Following the approval of the borrower’s loan application by OED, project designs are reviewed and monitored during the construction phase, as well as at project completion. The process for designing and implementing the projects approved for the borrower includes several milestones:

  1. Selecting a Design Engineer
    This can be the same engineer who prepared the EAR, however, the borrower must follow competitive procedures (unless the borrower has an engineer under an existing contract, e.g., the City Engineer).
  2. Preparing the Design Documents
    To ensure that the design specifications match the projects identified in the report, the OED technical staff will typically prepare the following reports:

    • Design Development Report (DDR)
    • Detailed Design Review Report (DDRR).

    The DDR will be completed when the design process is approximately 50% complete and will verify that the design is proceeding in a direction that conforms with the EAR. The DDRR will evaluate the proposed schedule and estimated project construction budget provided by the design engineer.

  3. Bidding the Work
    Borrowers must competitively select contractors or bidders as required by State law.
  4. Installing the Projects
    To ensure that the work meets all technical and State requirements, OED will perform a construction monitoring visit at least once while the work is in progress.
  5. Closing Out the Project
    Upon completion of the project, the borrower will submit a Final Completion Report to OED.
  6. Repaying the Loan
    OED will forward an Amortization Schedule to the borrower based on the incurred loan amount. Loan repayments will begin within 60 days of project completion and are due quarterly. The amount of annual loan repayment is based on the energy cost savings projected in the EAR. The typical borrower is obligated to repay the loan in 20 quarterly installments over a five-year period.

Post-retrofit energy savings should be monitored by the borrower to insure that energy is being conserved and energy cost savings are being realized. The level of monitoring can range from utility bill analysis to individual systems or whole building metering, depending on the size and types of retrofits installed. Additional funds can be borrowed for the metering of large, complex retrofits. Loans are also available for systems considering to maximize the probability of achieving, or exceeding, calculated savings.

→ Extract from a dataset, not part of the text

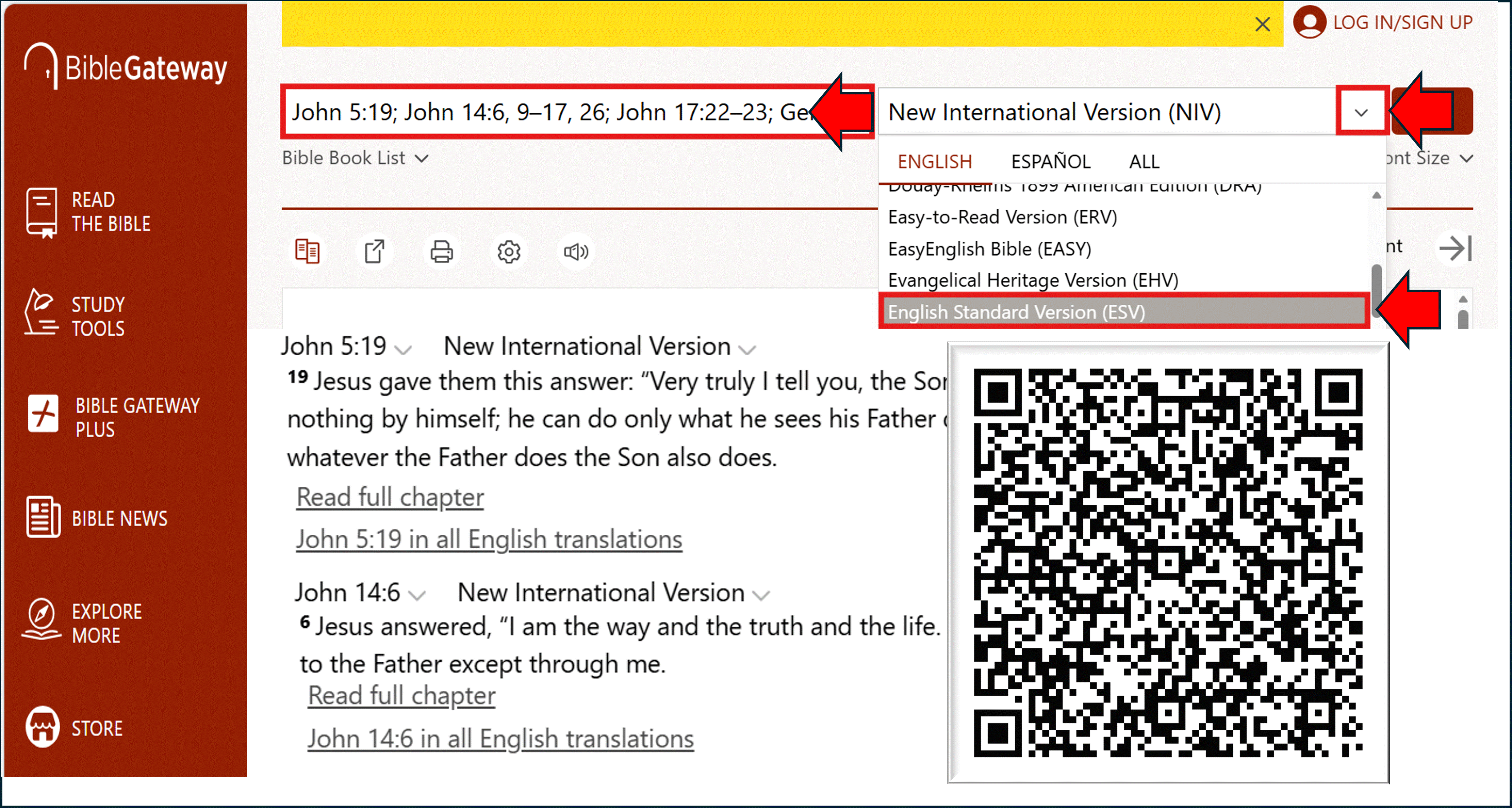Click the parallel Bible view icon
The image size is (1512, 808).
click(307, 251)
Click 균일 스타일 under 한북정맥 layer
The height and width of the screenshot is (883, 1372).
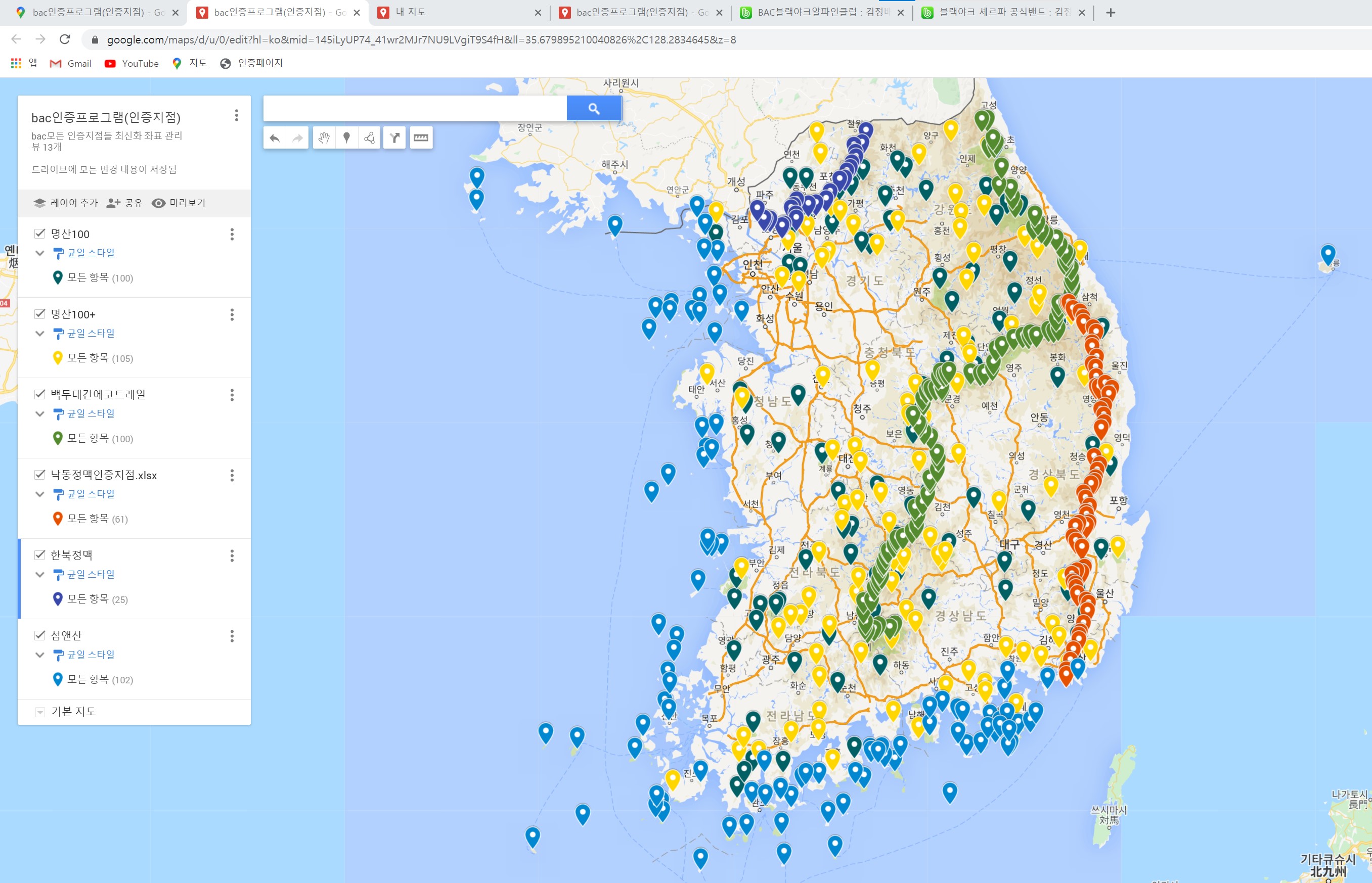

While the U-Save Program is designed for retrofits to publicly-owned buildings, water system-related improvements may be included in these retrofits. Examples of potential retrofits include, but are not limited to, improvement to heating and cooling systems within water system buildings, and:

  • replacing constant speed motors with variable speed motors or soft start motors;
  • replacing strategically located undersized pipelines or leaking pipelines with new adequately sized pipes; and,
  • adjusting and/or installing SCADA systems to maximize pumping during off-peak time periods.

Replacing pumps:

  • with worn out impellers; or,
  • operating outside its pump curve efficiency range.